The question is more basic than that: Are we committed in our homes and in our places of business to dismantling racism? Are we engaging our brothers and sisters in conversation, letting them lead us to take strategic action together to replace policies and procedures that enable racism?

This is personal and institutional work. Not an overnight fix, or an easy answer to a survey question. It asks us to stand up and be counted on the side of dismantling racism—not just saying we’re ‘antiracist.’

Eloquent statements or sermons, and ever-so-large protests aren’t working. We seem to be at a stalemate.

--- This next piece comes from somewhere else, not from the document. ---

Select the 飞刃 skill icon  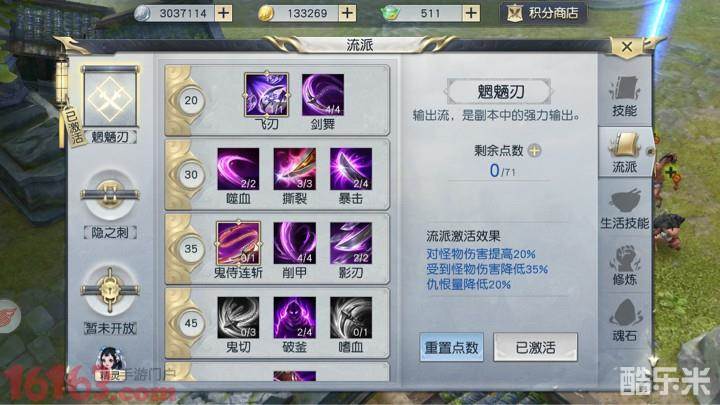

In fact, we seem to be going backwards. We’ve developed and largely accepted a devious approach to being color-blind. We lock people up in prisons, restrict them to certain parts of our cities, towns, businesses and school systems, and lower the impact of their votes in state and national elections.

Out of sight, out of mind? An increasingly uneven playing field? This isn’t a proud legacy. It’s a judgment and a strategy against all of us.

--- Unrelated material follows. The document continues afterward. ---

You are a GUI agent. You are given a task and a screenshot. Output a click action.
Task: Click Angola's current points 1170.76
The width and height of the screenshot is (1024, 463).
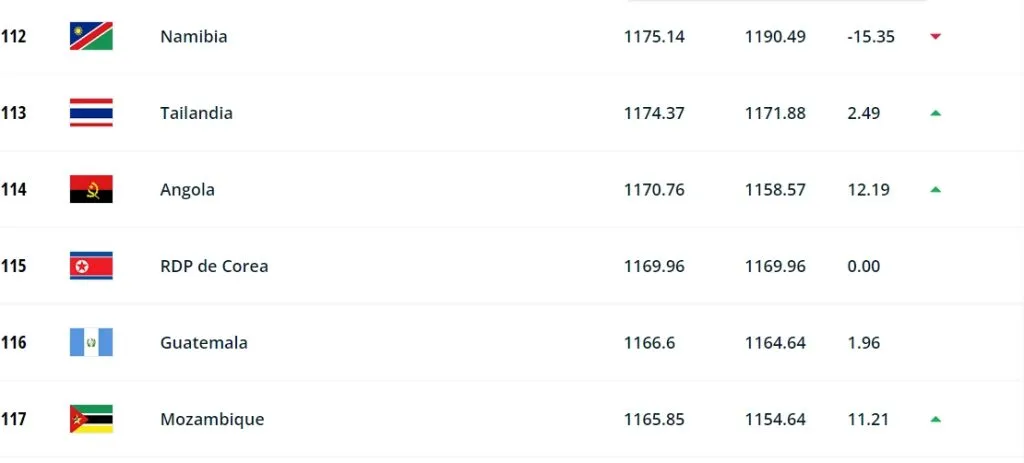(654, 190)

© Elouise Renich Fraser, 10 January 2017
Response to WordPress Daily Prompt: Uneven

Shine on!

this-little-light-of-mine-2

Do you remember this old song? It went on forever.

This little light of mine, I’m gonna let it shine! ….
Shine all over the neighborhood; I’m gonna let it shine! ….
Shine all over the whole wide world; I’m gonna let it shine! ….
Don’t let Satan blow it out; I’m gonna let it shine! ….
Let it shine ‘til Jesus comes; I’m gonna let it shine! ….

Here, brother
Here, sister
Here’s a little light
Just for you
From me

Who are you?
What do you want?
Did I ask for your help?
Why should I trust you?
Why are you doing this?

Why indeed.

Our little childhood song made it all sound easy. Just shine your little light, Elouise! Small deeds of kindness and compassion. That’s all it takes. Just get out there with your little light and Shine On. Make a difference!

I laugh now—though it isn’t funny at all. In seminary we regularly reminded each other that we weren’t put on this earth as little messiahs. As though we’re sent to make all things new or solve every problem and climb every mountain.

No, we’re mere human beings. Quite wonderful, actually. Just like everyone else. Needy, limited, proud, hungry, beautiful, happy, angry, outraged, duped, out of touch and in denial. Plus a whole lot more.

I’m not against shining our little lights. In fact, I believe it’s the only way we can together make a difference. But there’s the rub.

What does ‘together’ mean? My little childhood song was heavy on each of us doing his or her thing. This usually meant obeying our parents, being nice to people who didn’t treat us nicely, and being sure to tell people about Jesus.

The song also seemed to suggest I should already know what to do when, and would be able to carry it out. Well…not only do I not know what’s best for other people, I often freeze in my boots when it comes to actually doing something.

Hence the need for togetherness. The kind many have experienced in successful 12-step programs. This means meeting regularly with like-minded people, radical surrender to a higher power, and unblinking willingness to face our shortcomings and failures and try again.

No miracles guaranteed. But I’m a witness to the power this way of life has to bring people together. Especially those of us who’ve tried to go it alone and failed, or who live in fear that we’ll be exposed for the failures we believe we are.

Why shine on? Because it lets someone know that you’re there for them, if only for a moment. It also acknowledges your need for others in your life. Not as decorations, but as welcome travel companions—if only for a moment.

That’s what today’s word brought to my mind. That, and the ways you shine in my life.